PRICKETT >> I came in thinking it’s pretty simple — if you have the money to claim, you do. But becoming estranged from a family member really woke me up. It’s just not that simple. It made me much more empathetic to the people we wrote about.
TIMMERMANS >> I was in the hospital looking at my phone about who I could call to take care of my dogs and I came up empty. It was a wakeup call. I realized that the pandemic had done a bad number on friendships. I lost a lot of friends — we didn’t keep in touch. That made me realize that these unclaimed are not “them,” they are us. We are just a couple of steps away from going unclaimed. But it’s also a wake-up call because you can change that, so afterward I made a deliberate effort to reach out to people and bring us together and turn that ship around.
Q
How would you like to be buried?
PRICKETT >> I used to want to be cremated, with my ashes spread in the ocean, but after doing this book and going to cemeteries, I now would like to be buried in a cemetery with a headstone where people who loved me can come and future generations can walk by and wonder who that woman was. I don’t want embalming — I could have a green burial in Inglewood Cemetery or something like that.
TIMMERMANS >> I want to be cremated.
Q
For you is there a spiritual issue about what happens to the unclaimed, or is it less about what happens to the body itself?
TIMMERMANS >> It’s a moot point for you because you’re no longer there, but it’s a gift to your people left behind. Working on the book I became much more convinced that we live on in the memories of others. It’s a final testament to the life you lived that people are willing to come together and mourn you. You’re making a gift to these people left behind by having a funeral and by articulating what you want.
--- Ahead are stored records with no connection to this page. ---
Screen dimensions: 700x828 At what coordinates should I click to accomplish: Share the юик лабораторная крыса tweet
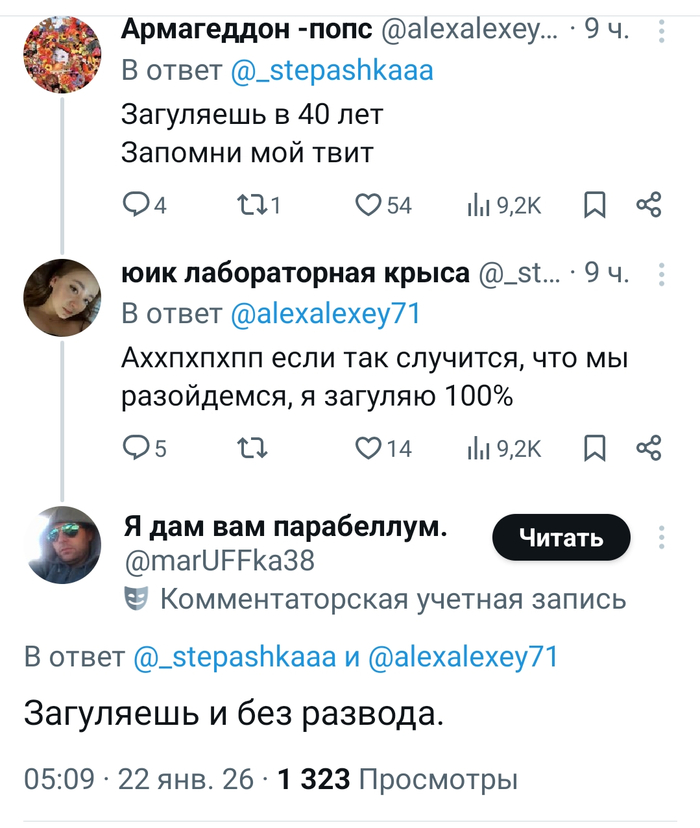point(649,449)
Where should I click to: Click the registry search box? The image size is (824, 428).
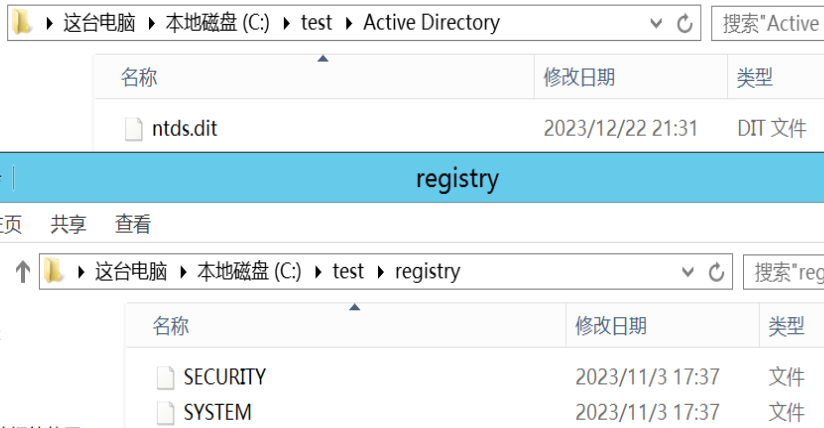pos(784,272)
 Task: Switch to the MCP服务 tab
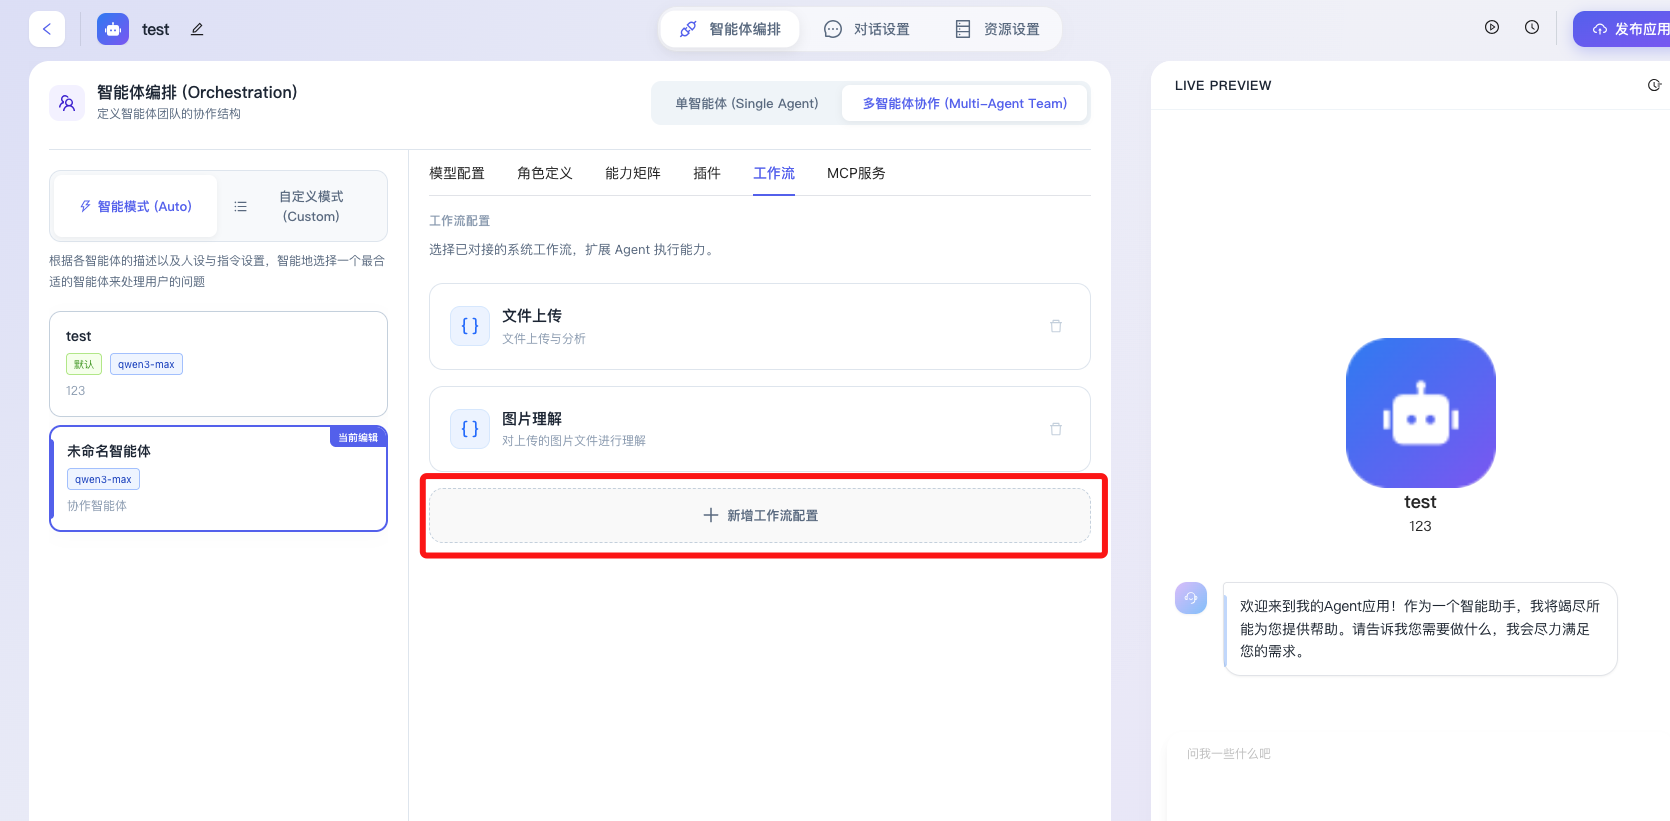point(855,173)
PRICKETT >> A funeral is bigger than the individual who died. It’s a moment of collective grief, of shared emotion, not just honoring the life of the person who died but thinking about the people who remain and how they’re connected.
TIMMERMANS >> Even for the unclaimed in Los Angeles when people who are strangers burying strangers at the mass funeral, it can be extraordinary and powerful to bring humanity and dignity to these people who are invisible in their life. Giving that little honor can be meaningful.